Run length encoding, as mentioned for text, can still be a useful if crude scheme: for the simplest of images, it can perform quite well. But in many real-world images, there are small changes between adjacent pixels which would stop long runs of identical values. Furthermore we need to look not at linear runs along the rows, but 2D areas covering adjacent rows.
It is difficult to devise a non-lossy compression scheme which will achieve good levels of compression across the great majority of images, and not perform poorly on more unusual cases.
However, with a better understanding of the limits to human visual perception (many of which are covered in this series of articles), it has been possible to devise lossy compression methods which – when used carefully – produce images which are usually impossible to distinguish from the original. The most popular of these remains JPEG.
The full sequence of events required to encode an image using JPEG consists of:
- changing its colour space to Y’CʙCʀ;
- reduction in the resolution of Cʙ and Cʀ channels, as we perceive fine colour details more poorly than we perceive brightness details;
- splitting the image into 8 x 8 blocks for frequency-based analysis using the Discrete Cosine Transform;
- reducing the high-frequency components in each block according to the quality setting of the user (0-100);
- lossless compression of block data using a form of Huffman encoding, in which the most common data is given the shortest encoding (as with text and Morse code).
Key features of this process are that it is designed to lose information which we are least likely to perceive, and that the user controls the amount of information which is lost, thus any degradation in image quality.
Using a standard 500 x 500 image consisting entirely of identical red pixels, JPEG will compress the image without loss from its uncompressed size of 1 MB (750 KB for only three channels) to just 6 KB, no matter what the quality setting.
Although intended for photographic images rather than fine black-and-white patterns, JPEG can still do well on a test pattern. In this and other test cases shown here, the image on the left was compressed at a quality level of 5, that in the middle at 50, and that on the right at 100. For this pattern, file sizes are (respectively) 36 KB, 70 KB, and 149 KB. To see the images in their full glory (and without Moiré effects), you need to click on then and magnify to full size.
Lower quality values do produce quite visibly defective images, though.
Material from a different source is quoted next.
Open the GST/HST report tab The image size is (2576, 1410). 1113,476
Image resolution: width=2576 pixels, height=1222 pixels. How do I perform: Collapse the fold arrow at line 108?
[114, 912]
In this series of colour gradients, quality level 5 produced a file of 13 KB, level 50 of 15 KB, and level 100 of 150 KB. Once quality is reduced below about 50, it is common to see progressively more obvious blocks of uniform (and often incorrect) colour, as shown in this example of a detail from Delacroix’s painting (via Wikimedia Commons).
Overall, on real-world rather than exceptional images, near-lossless JPEG compression should be able to reduce the file size to less than a third of the original uncompressed image. Reducing the quality to 40-60 should result in barely perceptible reduction in image quality, but a reduction in file size to around one thirtieth of the original uncompressed image. Further reduction in quality then starts to result in obvious pixellation effects which degrade the image significantly.
By discarding some of the original information, which we only perceive very weakly or not at all, JPEG achieves very high efficiency in storage required: far superior to that of any of the lossless methods of compressing text.
Other methods of lossy compression, which may use different techniques such as wavelet transforms, can perform even better than JPEG does, but for most users JPEG is quite sufficiently efficient without damaging the look of an image.